National anthem of Cameroon

"Chant de Ralliement" ("Rallying Song"), also known as "Ô Cameroun berceau de nos ancêtres" ("O Cameroon, Cradle of our Forefathers"), is the national anthem of Cameroon and former national anthem of French Cameroon.

==History==
The song was composed in 1928 by René Jam Afane who also wrote the lyrics along with Samuel Minkio Bamba and Moïse Nyatte Nko'o, all while they were students at the École Normale of Foulassi. It was used on an unofficial basis in French Cameroon beginning in 1948 before independence and officially adopted as the anthem of the territory in 1957. In 1960, the anthem was officially adopted by the new Republic of Cameroon.

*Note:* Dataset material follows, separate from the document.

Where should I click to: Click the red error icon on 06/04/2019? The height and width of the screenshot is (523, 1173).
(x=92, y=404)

In 1961, upon the accession of the former British Southern Cameroons to the Republic of Cameroon, an English version was written by Bernard Nsokika Fonlon, which was later officially adopted in 1978. In 1970, the French lyrics were changed to remove some words such as barbarie ("barbarianism") and sauvagerie ("savagery"), reference to France and the United Kingdom.

== Lyrics ==
The first verse and chorus are considered to be the official lyrics and are most frequently played at important occasions.

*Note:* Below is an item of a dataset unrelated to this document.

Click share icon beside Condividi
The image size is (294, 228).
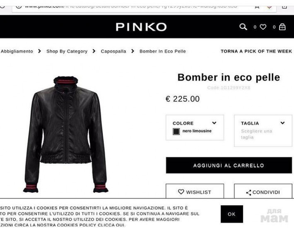click(x=248, y=192)

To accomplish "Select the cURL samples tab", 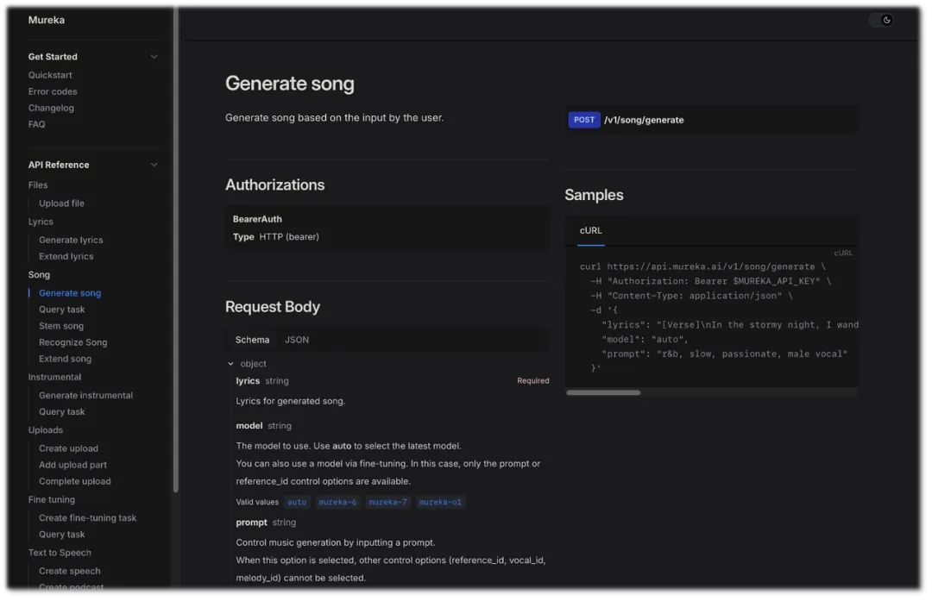I will click(590, 230).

=== Current lyrics (1970–present) ===

| French version | English translation of French version | English version |
|---|---|---|
| I Ô Cameroun berceau de nos ancêtres, Va debout et jaloux de ta liberté. Comme un soleil ton drapeau fier doit être Un symbole ardent de foi et d'unité. Que tous tes enfants du nord au sud, de l'est à l'ouest soient tout amour, Te servir que ce soit leur seul but, Pour remplir leur devoir toujours. Refrain: Chère patrie, terre chérie, Tu es notre seul et vrai bonheur, notre joie et notre vie, À toi l'amour et le grand honneur II Tu es la tombe où dorment nos pères, Le jardin que nos aïeux ont cultivé. Nous travaillons pour te rendre prospère, Un beau jour enfin nous serons arrivés. De l'Afrique sois fidèle enfant Et progresse toujours en paix, Espérant que tes jeunes enfants T'aimeront sans bornes à jamais. Refrain | I O Cameroon, cradle of our ancestors, Go, upright and protective of your freedom. Like a sun, your proud flag must be An ardent symbol of faith and unity. May all your children, from North to South From East to West, be all love, May serving you be their only goal To fulfil their duty always. Chorus: Dear Fatherland, cherished land, You are our one and true happiness. Our joy and our life To you, love and great honour. II You are the grave where our fathers sleep, The garden that our ancestors have cultivated. We work to make you prosperous One fine day we will finally get there. Be Africa's faithful child And always progress in peace Hoping that your young children Will love you without bounds forever. Chorus | I O Cameroon, Thou Cradle of our Fathers, Holy Shrine where in our midst they now repose, Their tears and blood and sweat thy soil did water, On thy hills and valleys once their tillage rose. Dear Fatherland, thy worth no tongue can tell! How can we ever pay thy due? Thy welfare we will win in toil and love and peace, Will be to thy name ever true! Chorus: Land of Promise, land of Glory! Thou, of life and joy, our only store! Thine be honour, thine devotion, And deep endearment, for evermore. II From Shari, from where the Mungo meanders From along the banks of lowly Boumba Stream, Muster thy sons in union close around thee, Mighty as the Buea Mountain be their team; Instil in them the love of gentle ways, Regret for errors of the past; Foster, for Mother Africa, a loyalty That true shall remain to the last. Chorus |

=== In local languages ===
The anthem has also been translated into several local languages.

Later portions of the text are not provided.